In late May of 2005, our dear little Cody was diagnosed with "infantile spasms" - a catastrophic epileptic syndrome that typically strikes babies between 4-7 months. He was given a 95% chance of retardation.  He averaged 400 seizures a day for 8 months.  Two days after Christmas of 2005, he became seizure free for 2 months.  The seizures came back.  Now Cody is 4 years old and we've just now (after 4 years of testing) learned why he has uncontrolled seizures, gastro issues, and many more health issues:  a muscle biopsy revealed he has mitochondrial disease.  

This site is devoted to Cody and his heroic battle against this horrible syndrome. Will you join us in prayer for our little guy?
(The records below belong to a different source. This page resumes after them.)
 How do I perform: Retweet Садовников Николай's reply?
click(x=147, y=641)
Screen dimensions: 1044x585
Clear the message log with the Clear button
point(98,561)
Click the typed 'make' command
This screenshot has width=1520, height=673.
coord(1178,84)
He's the light of our lives and the most brave person we know. We live a chaotic, often desperate existence these days - but we know that if ANYONE can beat the odds, Cody CAN! Thanks for caring enough to come here and read this. We treasure the support, care and prayers of hundreds of people who stand shoulder to shoulder with us in this fight. We’d love to hear from you – click on “contact us” to send us an email.

"Forget the former things; do not dwell on the past. See, I am
doing a NEW thing! Now it springs up; do you not perceive it?
I am making a way in the desert and streams in the wasteland"
says the Lord. Isaiah 43:18-19

With love and profound thanks,
Shawna, Don, Casey and most of all Cody Graves